• [Exercises to complete]:
**a.** Reproduce the article on a nuclear North Korea from "The Kim regime has" up to and including "pure fission weapons.".
**b.** Render this sentence from the article on a nuclear North Korea in Spanish: "Last month, Pyongyang launched its most powerful ballistic missile, the Hwasong-15, which has an estimated range of 13,000 km."

• [Passage provided]:
Living with a nuclear North Korea
The global community has spent almost three decades trying to prevent the Kim regime in North Korea from moving its fingers towards the nuclear button, but it has failed to achieve the goal. Whether we like it or not, North Korea has achieved the status of a full-fledged nuclear power.
Siegfried Hecker, an American nuclear scientist and metallurgist who has visited North Korean nuclear facilities more than five times, believes that the country has 25-30 nuclear warheads in its arsenal. However, according to other intelligence estimates, the number of weapons is believed to be above 50.
The Kim regime has also conducted a test of an intercontinental ballistic missile, demonstrating its ability to hit the United States with a nuclear weapon. Last month, Pyongyang launched its most powerful ballistic missile, the Hwasong-15, which has an estimated range of 13,000 km. More alarmingly, the Hwasong-15 can carry a payload of 500-1000 kg and, thus, able to deliver even a thermonuclear device to its intended target. While it is still not clear whether North Korea has developed a hydrogen bomb, the explosive yield of its last underground nuclear test conducted was much higher than pure fission weapons.
As Pyongyang continues to rapidly expand its nuclear capabilities, the most important question that the global community faces today is what to do about it. Can North Korea still be denuclearised? Most security experts agree that it is no longer possible. After employing excessive rhetoric and making non-credible threats to the Kim regime, the Trump Administration and its supporters in American academia seem to have finally realised that the North Korean regime cannot be coerced into giving up its nuclear capability. In addition, any irresponsible use of military force would not only be counterproductive but also put at risk the lives of hundreds of thousands of innocent civilians on both sides of the 38th parallel. During the cold-war period, the US thought about the option of preventing a nuclear strike against the Soviet Union and China on different occasions to keep them from acquiring nuclear capability but eventually decided in favour of deterrence.

Stored data
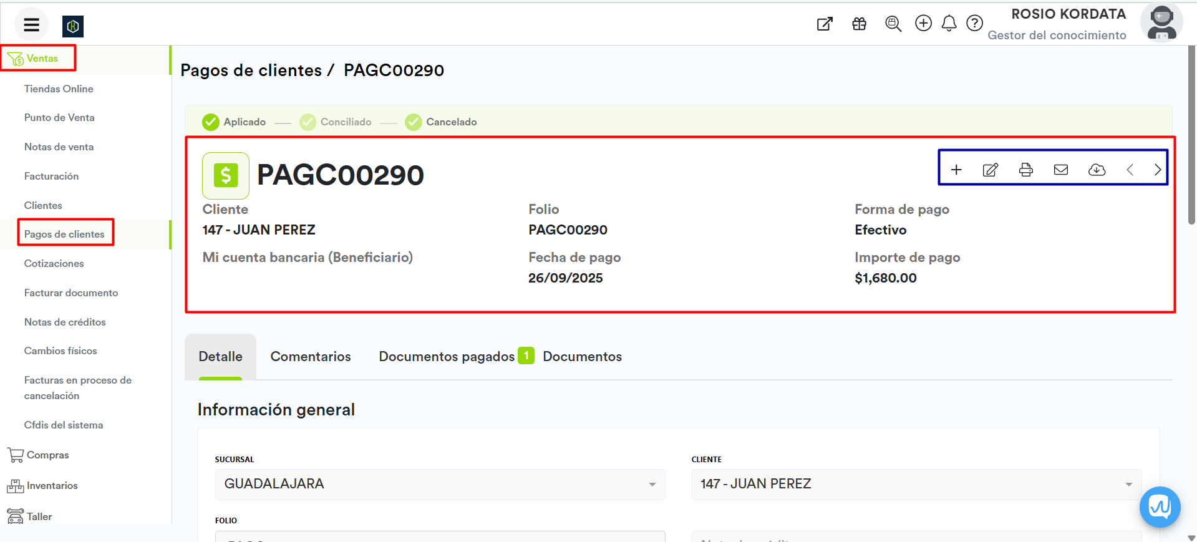Print the payment using the printer icon
1197x542 pixels.
pyautogui.click(x=1025, y=170)
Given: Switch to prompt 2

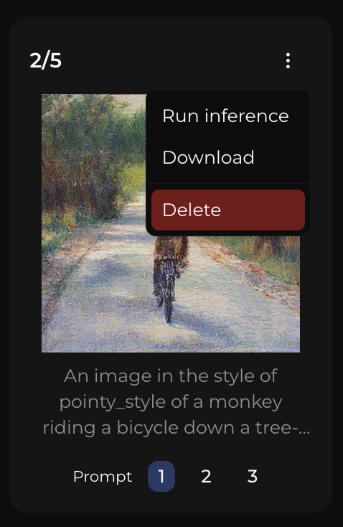Looking at the screenshot, I should [206, 476].
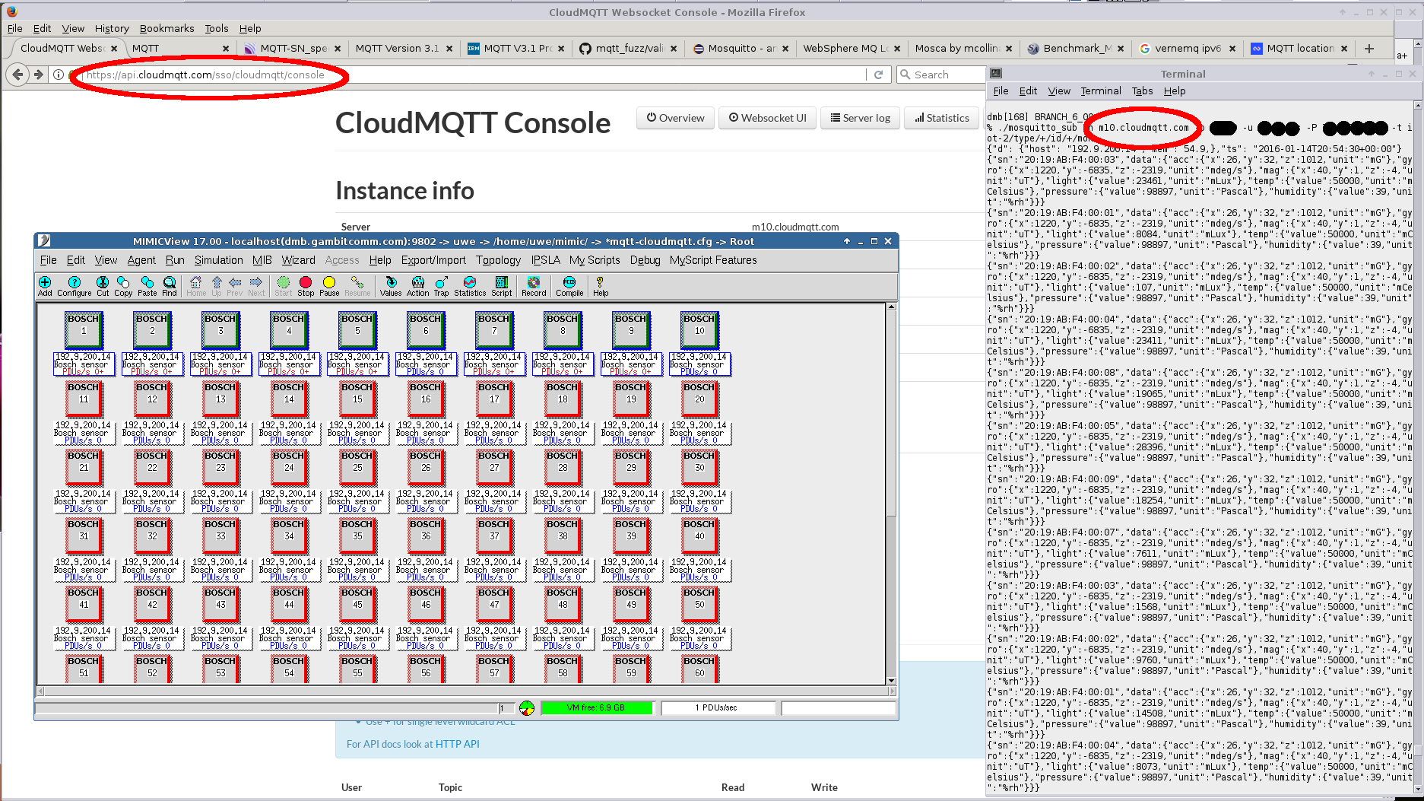Click the green VM free memory bar
Screen dimensions: 1424x801
click(x=596, y=708)

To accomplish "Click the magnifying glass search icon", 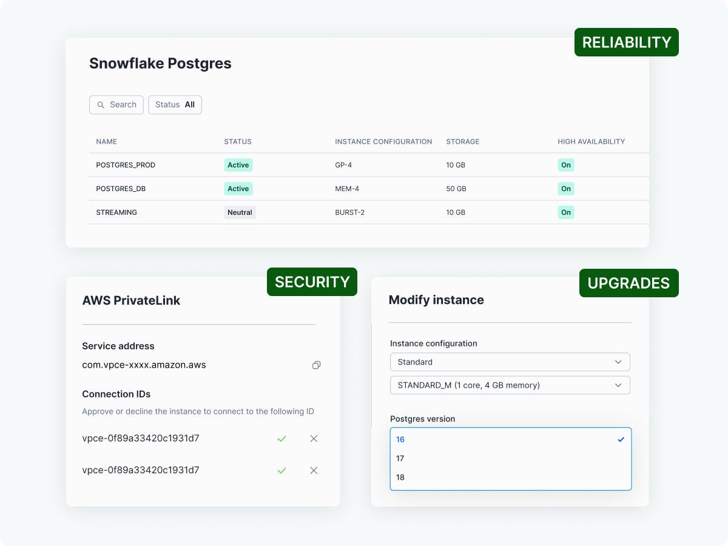I will coord(101,105).
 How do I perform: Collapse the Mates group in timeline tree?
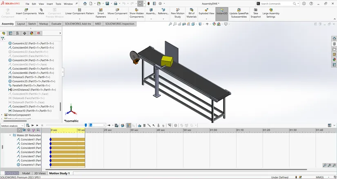point(10,135)
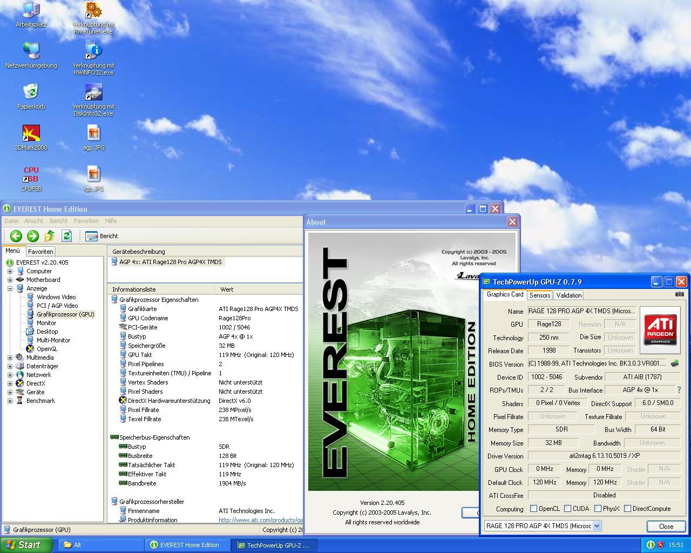Click the EVEREST refresh toolbar icon

(x=66, y=236)
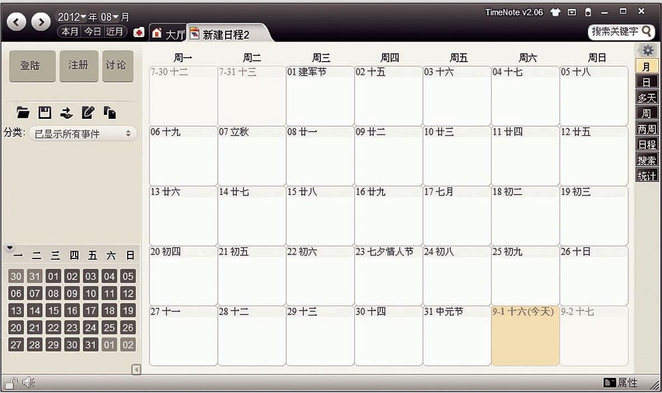Select the 统计 view tab
This screenshot has height=393, width=662.
tap(647, 175)
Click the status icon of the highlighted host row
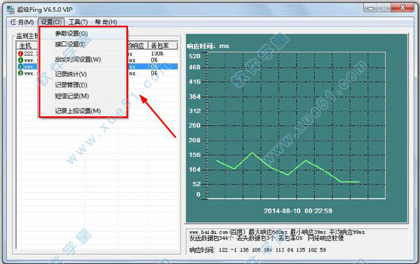420x264 pixels. (x=20, y=67)
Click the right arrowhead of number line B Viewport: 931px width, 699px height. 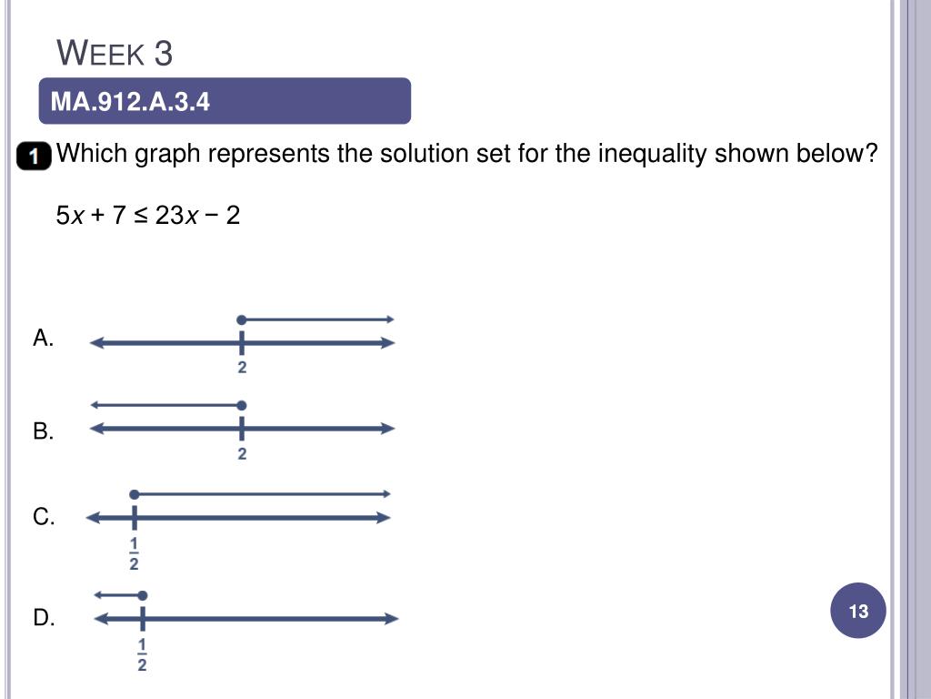[x=387, y=429]
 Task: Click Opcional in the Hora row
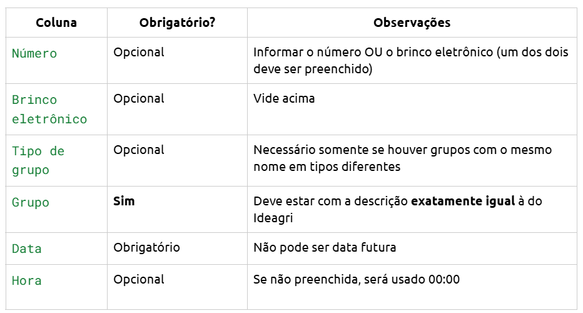click(x=139, y=279)
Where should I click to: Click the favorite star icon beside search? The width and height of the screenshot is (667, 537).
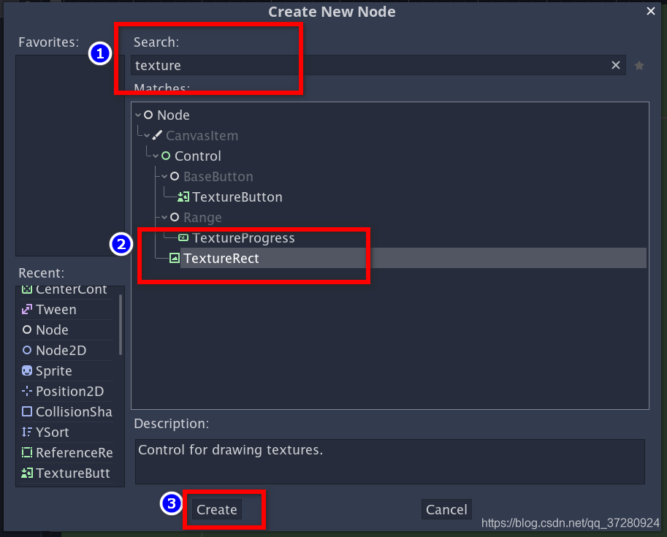(639, 66)
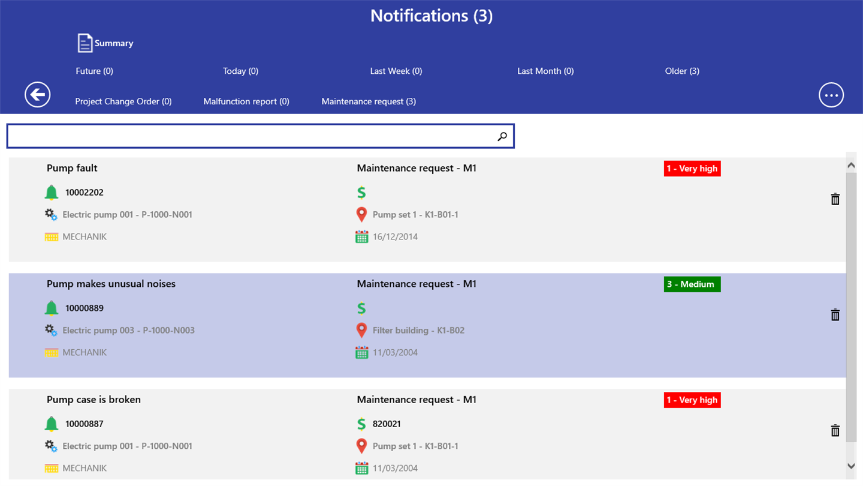Click the bell icon beside 10002202
This screenshot has height=486, width=863.
[52, 193]
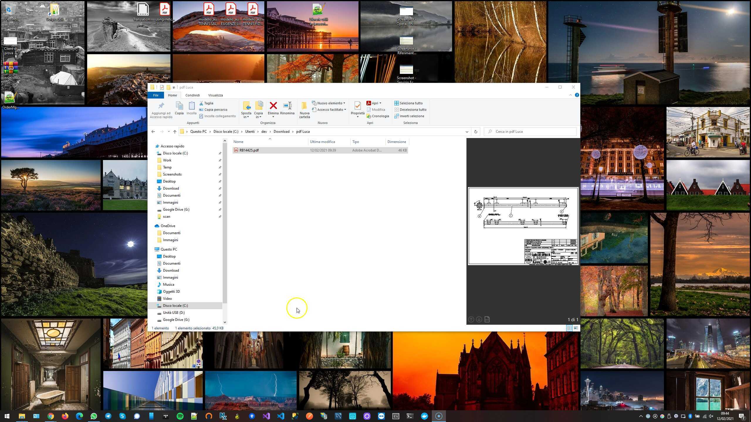Toggle the details view button in status bar
751x422 pixels.
point(569,328)
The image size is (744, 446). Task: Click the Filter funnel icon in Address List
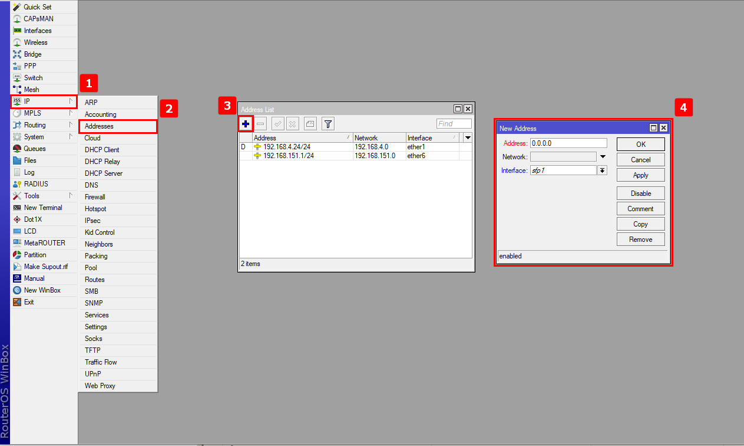pyautogui.click(x=328, y=124)
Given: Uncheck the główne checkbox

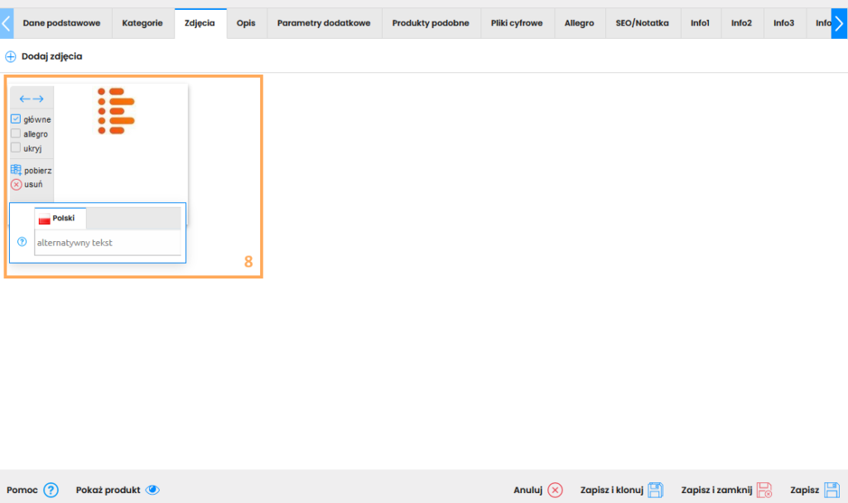Looking at the screenshot, I should [x=16, y=119].
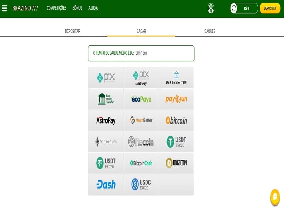Viewport: 284px width, 213px height.
Task: Select the Pix withdrawal method
Action: 106,78
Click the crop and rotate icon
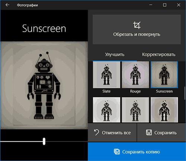This screenshot has width=186, height=161. pyautogui.click(x=137, y=25)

• [Task-by-task solutions]:
**a.**
The Kim regime has also conducted a test of an intercontinental ballistic missile, demonstrating its ability to hit the United States with a nuclear weapon. Last month, Pyongyang launched its most powerful ballistic missile, the Hwasong-15, which has an estimated range of 13,000 km. More alarmingly, the Hwasong-15 can carry a payload of 500-1000 kg and, thus, able to deliver even a thermonuclear device to its intended target. While it is still not clear whether North Korea has developed a hydrogen bomb, the explosive yield of its last underground nuclear test conducted was much higher than pure fission weapons.

**b.** El mes pasado, Pyongyang lanzó su misil balístico más potente, el Hwasong-15, que tiene un alcance estimado de 13.000 km.